Clinical features: The incubation period for VHFs ranges from 2 to 21 days. Patients initially have a high fever, headache, tiredness, joint aches, muscle aches, nausea, abdominal pain, and non-bloody diarrhea that usually last about a week. High fever is an early sign, abrupt in onset, associated with headache and myalgias with exception of arenaviruses, where the fever and illness is more gradual in onset. Multisystem involvement is noted from the very early phase however the severity may vary in individuals. Capillary leak and endothelial dysfunction are the hallmarks of VHFs.

We found 78 severely affected patients, all of whom had AKI, 50% required renal support. Rhabdomyolysis occurred in 8 of the 78 patients and most likely caused acute tubular necrosis (ATN).

Gastrointestinal involvement is common in the form of nausea, vomiting, abdominal pain and diarrhea and was reported in 58% of the patients; which most likely caused pre renal AKI; however there could be other mechanisms of AKI but kidney biopsy was not frequently done.

Nervous system involvement in the form of headache, confusion, loss of consciousness or visual changes are seen in over half the patients with VHFs. Forty patients from our cohort (N = 78) [3] [12] [13] [14] [22] - [39] had some CNS involvement.

There were no clinical features in this cohort, with advanced disease, that was predictive of death. The use of RRT was also not different between the group that recovered and the group that succumbed to the disease. Although Hanta viruses can cause Renal syndrome, the proportion of patients requiring RRT was significantly less when compared to Dengue or Other viruses causing VHFs.

In advanced stages, confusion, hypotension, respiratory failure, nephrogenic edema, liver failure are noted. Imaging can show pulmonary infiltrates, and pleural effusions. EKG may show tachycardia, relative bradycardia, and conduction abnormalities.

Deep bleeding in the form of intracerebral bleeding, gastrointestinal bleeding, perirenal hematomas, genitourinary bleeding may be noted but is seldom life threatening and is noted in less than 10% of patients (6.5% in this cohort).

6. Diagnosis

The diagnosis of viral hemorrhagic fever is variable, first at all it is made in based

Table 1. Risk factors.

on clinical manifestation, however we have under our dispositions certain studies available: Virus Culture, Electron Microscopy, Nucleic Acid Detection, Immunohistochemistry, serology studies, etc. In our cohort diagnosis was defined as less than 3 days as enough time to make it, and only 54% made it in the period of time, 87% were made during the hospital admission.
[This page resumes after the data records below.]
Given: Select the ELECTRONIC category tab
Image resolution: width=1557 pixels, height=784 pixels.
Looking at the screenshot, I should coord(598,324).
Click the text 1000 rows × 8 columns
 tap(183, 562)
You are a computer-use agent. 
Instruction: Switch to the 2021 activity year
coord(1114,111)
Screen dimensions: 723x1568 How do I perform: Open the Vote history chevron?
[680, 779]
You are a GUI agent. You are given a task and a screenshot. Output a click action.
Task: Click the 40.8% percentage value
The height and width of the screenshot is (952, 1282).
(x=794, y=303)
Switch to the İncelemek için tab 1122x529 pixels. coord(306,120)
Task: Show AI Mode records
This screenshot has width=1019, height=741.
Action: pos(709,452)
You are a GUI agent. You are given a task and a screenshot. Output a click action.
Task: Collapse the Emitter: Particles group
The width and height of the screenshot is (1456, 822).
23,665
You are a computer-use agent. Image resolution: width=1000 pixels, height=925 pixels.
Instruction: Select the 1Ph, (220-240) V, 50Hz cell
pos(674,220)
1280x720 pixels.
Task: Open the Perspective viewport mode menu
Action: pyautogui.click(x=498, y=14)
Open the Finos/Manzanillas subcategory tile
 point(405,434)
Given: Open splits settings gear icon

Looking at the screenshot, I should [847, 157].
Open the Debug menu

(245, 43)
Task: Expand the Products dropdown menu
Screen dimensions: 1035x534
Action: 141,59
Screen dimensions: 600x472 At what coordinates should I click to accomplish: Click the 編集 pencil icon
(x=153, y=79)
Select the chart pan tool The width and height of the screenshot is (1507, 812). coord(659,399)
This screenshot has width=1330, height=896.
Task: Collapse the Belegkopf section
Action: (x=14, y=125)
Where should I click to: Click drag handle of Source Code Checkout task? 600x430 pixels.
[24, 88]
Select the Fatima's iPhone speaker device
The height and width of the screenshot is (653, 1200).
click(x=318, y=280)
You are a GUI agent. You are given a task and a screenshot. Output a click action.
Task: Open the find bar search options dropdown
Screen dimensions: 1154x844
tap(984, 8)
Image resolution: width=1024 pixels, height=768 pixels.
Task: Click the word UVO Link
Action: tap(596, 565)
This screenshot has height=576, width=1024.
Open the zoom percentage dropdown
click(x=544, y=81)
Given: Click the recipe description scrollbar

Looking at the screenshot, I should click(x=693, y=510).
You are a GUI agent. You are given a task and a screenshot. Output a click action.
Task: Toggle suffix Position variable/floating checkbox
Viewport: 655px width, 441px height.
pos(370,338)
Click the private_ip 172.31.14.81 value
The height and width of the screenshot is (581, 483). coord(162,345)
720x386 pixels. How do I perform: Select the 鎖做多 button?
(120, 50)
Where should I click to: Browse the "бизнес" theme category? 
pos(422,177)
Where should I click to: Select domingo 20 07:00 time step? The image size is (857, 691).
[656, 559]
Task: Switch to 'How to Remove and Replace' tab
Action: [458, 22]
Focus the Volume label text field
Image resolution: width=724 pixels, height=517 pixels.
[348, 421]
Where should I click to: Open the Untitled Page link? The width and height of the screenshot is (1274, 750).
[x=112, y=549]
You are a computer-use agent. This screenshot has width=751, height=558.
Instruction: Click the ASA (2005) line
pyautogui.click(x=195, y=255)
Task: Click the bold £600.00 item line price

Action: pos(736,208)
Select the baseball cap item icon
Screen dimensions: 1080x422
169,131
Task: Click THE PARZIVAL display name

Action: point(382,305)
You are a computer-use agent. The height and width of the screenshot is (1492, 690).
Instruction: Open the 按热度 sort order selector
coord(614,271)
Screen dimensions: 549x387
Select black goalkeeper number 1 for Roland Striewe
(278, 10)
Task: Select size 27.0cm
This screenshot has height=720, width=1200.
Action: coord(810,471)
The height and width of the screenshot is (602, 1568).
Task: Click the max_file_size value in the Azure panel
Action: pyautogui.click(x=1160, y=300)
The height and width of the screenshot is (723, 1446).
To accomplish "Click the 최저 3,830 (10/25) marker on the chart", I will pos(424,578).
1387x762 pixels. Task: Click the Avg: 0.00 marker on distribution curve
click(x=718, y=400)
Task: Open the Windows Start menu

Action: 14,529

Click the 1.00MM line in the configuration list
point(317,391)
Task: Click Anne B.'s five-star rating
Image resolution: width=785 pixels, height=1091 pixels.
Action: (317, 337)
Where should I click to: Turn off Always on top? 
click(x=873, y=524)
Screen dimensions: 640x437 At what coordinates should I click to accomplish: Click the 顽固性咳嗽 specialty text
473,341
61% of the diagnoses were made with seroogy studies, the combination of serology studies and RT-PCR (Reverse transcription polymerase chain reaction) were 14%. Serology studies, it is an easy diagnostic tool and faster to perform, and is under the possibility of performing in developing countries as well as underdeveloped countries. The PCR becomes the diagnosis preference of Ebola virus.

7. Therapy

In the context of hemorrhagic fever, there is a limited specific treatment for each virus. The treatment for hemorrhagic viral fever is principal just support and management of the complications that can result in lethal outcome.

We found the principal treatment was supported 0.83%, with hemodialisis, plasma, blood, erythrocytes, cryoprecipitate transfusion, and mechanical ventilation. Bleeding was identified in only 5 of the 78 patients (6.4%). However, along with support management 37% of the cases were managed with antibiotics empirically due to possible bacterial infection, treatment that was discontinued later when the diagnosis was confirmed, just 8.9% was treated with antiviral specific treatment and that cases were Ebola, Marburg, Crimean-Congo virus.

It is important made a mention of the specific antibiotic treatment for bacterial infections as result of hospital related infection due to prolonged admission, magament (Mechanical ventilation) or diseases at the same time (Dengue plus Malaria), in our cohort we found this causality It constitutes 14%, as well as the 46% did not received specific or empirical treatment as we mentioned it before.

An important part of all the management due to all this virus have the potential of causes bleeding ones more than other, and the management is base in which is the deficit or the clinical manifestations, in our cohort with found the 0.30%, the quantity of each packed used it, is variable but we can assure the cases in which we used it more are the cases as Ebola, Marburg, Crimean-Congo virus.

8. Prognosis

The prognosis seems to be related on which type of hemorrhagic fever it is, based in the Dengue and Hantaviruses constituted 70.5% of patients, the mortality rate in this specific cohort was 24%, the most lethal virus are the virus that proceed from African continent: Ebola, Marburg, Crimean-Congo virus, and Lassa virus, given the few cases that we have of this hemorrhagic fever associated with renal damage the mortality is over come at least 100% or more. The mortality between dengue virus was 21% and between hantavirus it was 13%. The worse prognosis and outcome related to sex was 16 male again 3 Female, that is mean 84% were men.

9. Prevention

The prevention of each disease related with virus is related with the disponibility of vaccines that with have, and for the moment there are scarce vaccines for management of this diseases, recently the WHO approve the vaccine for dengue virus and lassa virus, and experimental vaccines for the other virus are in process or are being tested in the population, therefore the prevention it is confined to avoid the contact with source for example uses it of repellents, avoid travel to areas with a high prevalence.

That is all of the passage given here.